Tania is horny as hell but has still just bailed from a blind date on the pretence that her father is sick. The unlucky girl was “just fine”, Tania explains to long-suffering straight flatmate Jayne. But “I ordered a Piña Collada and she ordered tap water” so the die was cast. Besides, she adds as if to add insult to injury, “I waxed all over and she didn’t even floss”. There are some genuinely funny lines in One Year Itch, writer and director Andrew Phipps’ comic tale of Tania’s long, long year of living without sex. One just wishes there were a few more of them.
It is not that Tania (a steely and believable Anca Vaida) is not trying.
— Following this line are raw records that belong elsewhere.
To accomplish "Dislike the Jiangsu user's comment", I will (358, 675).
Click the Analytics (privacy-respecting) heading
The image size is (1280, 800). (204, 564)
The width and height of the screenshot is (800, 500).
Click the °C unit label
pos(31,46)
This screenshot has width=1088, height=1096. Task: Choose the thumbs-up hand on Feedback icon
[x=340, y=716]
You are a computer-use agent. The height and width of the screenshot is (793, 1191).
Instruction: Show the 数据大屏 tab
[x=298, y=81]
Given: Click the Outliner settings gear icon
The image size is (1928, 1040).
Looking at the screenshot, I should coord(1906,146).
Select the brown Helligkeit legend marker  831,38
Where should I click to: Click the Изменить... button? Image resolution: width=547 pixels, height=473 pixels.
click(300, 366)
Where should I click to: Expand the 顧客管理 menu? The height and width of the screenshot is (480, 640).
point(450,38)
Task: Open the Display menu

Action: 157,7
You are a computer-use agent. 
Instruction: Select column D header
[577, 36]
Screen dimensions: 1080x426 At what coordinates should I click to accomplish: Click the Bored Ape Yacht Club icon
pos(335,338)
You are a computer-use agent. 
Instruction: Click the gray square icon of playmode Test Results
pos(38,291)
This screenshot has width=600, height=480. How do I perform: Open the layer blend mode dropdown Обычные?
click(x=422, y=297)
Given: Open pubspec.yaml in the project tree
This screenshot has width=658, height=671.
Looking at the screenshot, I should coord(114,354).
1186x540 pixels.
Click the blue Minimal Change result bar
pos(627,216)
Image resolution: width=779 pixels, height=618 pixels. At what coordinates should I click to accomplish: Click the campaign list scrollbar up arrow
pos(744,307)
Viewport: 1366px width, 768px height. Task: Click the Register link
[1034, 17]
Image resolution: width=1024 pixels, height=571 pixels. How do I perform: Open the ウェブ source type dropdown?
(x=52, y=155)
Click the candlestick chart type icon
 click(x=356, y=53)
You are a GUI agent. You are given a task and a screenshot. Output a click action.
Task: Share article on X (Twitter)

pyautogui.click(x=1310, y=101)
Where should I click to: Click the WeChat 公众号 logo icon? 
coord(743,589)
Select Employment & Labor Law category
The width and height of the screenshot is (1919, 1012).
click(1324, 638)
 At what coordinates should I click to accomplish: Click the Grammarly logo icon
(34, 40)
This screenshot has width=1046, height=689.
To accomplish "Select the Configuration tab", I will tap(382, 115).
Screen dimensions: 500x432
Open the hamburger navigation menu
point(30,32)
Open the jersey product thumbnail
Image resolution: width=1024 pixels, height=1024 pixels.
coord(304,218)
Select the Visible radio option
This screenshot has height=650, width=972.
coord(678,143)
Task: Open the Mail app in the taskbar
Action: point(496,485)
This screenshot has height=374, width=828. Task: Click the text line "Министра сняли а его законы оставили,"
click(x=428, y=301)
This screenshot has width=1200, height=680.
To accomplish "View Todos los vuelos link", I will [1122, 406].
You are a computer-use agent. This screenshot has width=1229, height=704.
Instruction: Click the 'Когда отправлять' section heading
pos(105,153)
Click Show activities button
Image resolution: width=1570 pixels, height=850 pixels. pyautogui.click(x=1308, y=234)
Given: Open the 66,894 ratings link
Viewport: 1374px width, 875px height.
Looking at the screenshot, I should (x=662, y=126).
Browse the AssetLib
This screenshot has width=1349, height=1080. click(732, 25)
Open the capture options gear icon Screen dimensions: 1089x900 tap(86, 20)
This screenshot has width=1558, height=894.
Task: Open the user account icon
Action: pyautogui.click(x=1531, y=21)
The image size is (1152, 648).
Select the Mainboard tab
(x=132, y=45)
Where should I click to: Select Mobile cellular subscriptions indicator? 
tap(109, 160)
She spends much of the show’s 75 minutes on a series of a dates from hell. It is just that, rather like a lesbian Price Of Denmark, she simply cannot make up her mind what she wants. Is it the Tinder-fuelled random hook-ups in Moroccan-themed hotels that she craves, but never quite manages to go through with? Does she thirst for the commitment of a full-on love affair, even though her heart is still broken from a failed tryst with two-timing ex Gillian (a suitably snarling Kelly Craige)? Or should she eschew sex entirely and focus on her career and long desired promotion?
The protagonist’s chronic indecisiveness becomes a curse from which she struggles break free. One supposes Phipp’s slightly pessimistic point here is that Tania’s (a cipher for the wider LGBTQ+ community) yearning to have everything in life, right here and right now, means she (and we) are doomed to miss many of the things actually worth having.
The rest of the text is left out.